— Supplied passage —
Although the Seeds residence is a delicate fusion of glass and reclaimed redwood—a place where every detail has been thoughtfully considered—owners Elizabeth Paige Smith and Christopher Stringer would be the first to tell you that the story starts with the picturesque site.
At this crest of a forested hill near Woodside, California, beyond the sprawling Silicon Valley megalopolis, it’s possible to see both the Pacific Ocean to the west and San Francisco Bay to the north. Yet the view somehow becomes even more beautiful as visibility decreases.
"When the fog comes up from the ocean, you really experience some incredible drama," says Elizabeth, a visual artist specializing in sculpture, tapestries, and film. "They’re some of the most killer sunsets I’ve experienced." Long before the project was completed, the couple got married at the site in 2013, she adds, "because it’s so special there."

— Supplied entries —
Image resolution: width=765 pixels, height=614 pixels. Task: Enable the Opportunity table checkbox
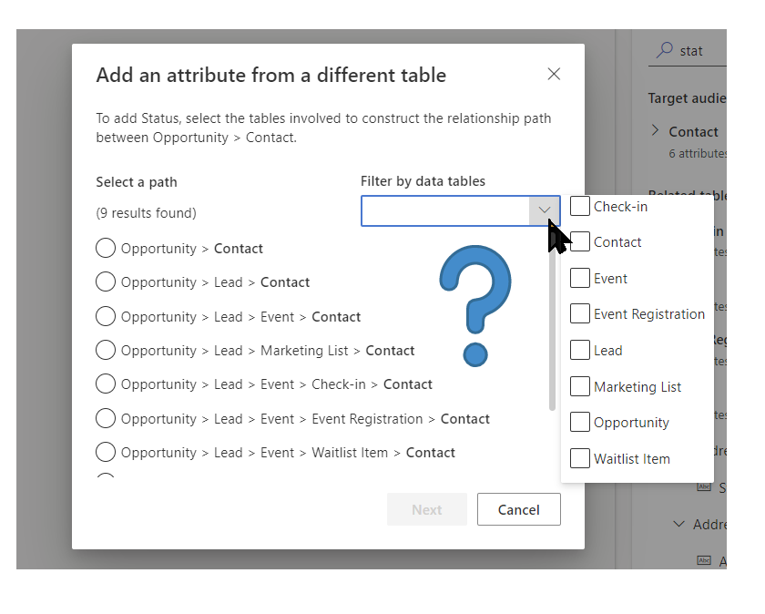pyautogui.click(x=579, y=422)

...

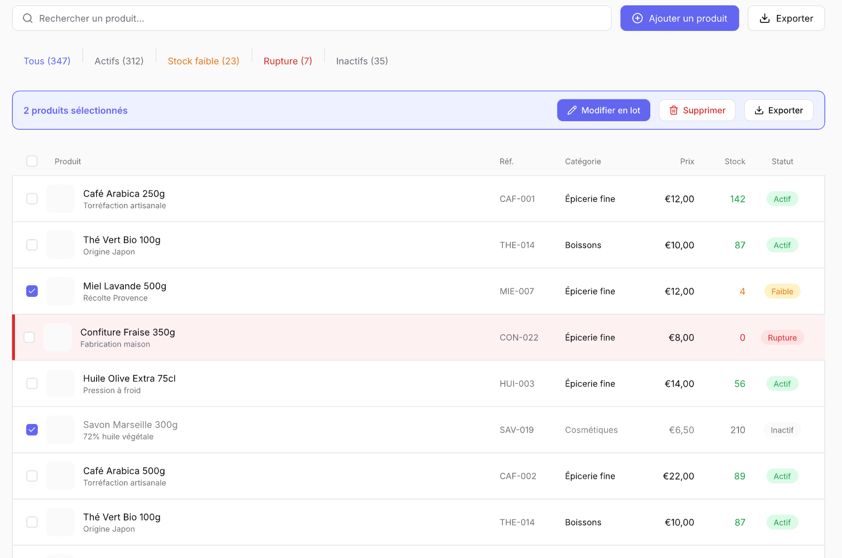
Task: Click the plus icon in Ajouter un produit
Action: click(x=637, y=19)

— Problem description —
Could you write out the text about the Seeds residence again, everything from "Although the Seeds" down to "as visibility decreases.", and switch "redwood" to "cedar"? Rely only on the text about the Seeds residence and not on the data.

— Written solution —
Although the Seeds residence is a delicate fusion of glass and reclaimed cedar—a place where every detail has been thoughtfully considered—owners Elizabeth Paige Smith and Christopher Stringer would be the first to tell you that the story starts with the picturesque site.
At this crest of a forested hill near Woodside, California, beyond the sprawling Silicon Valley megalopolis, it’s possible to see both the Pacific Ocean to the west and San Francisco Bay to the north. Yet the view somehow becomes even more beautiful as visibility decreases.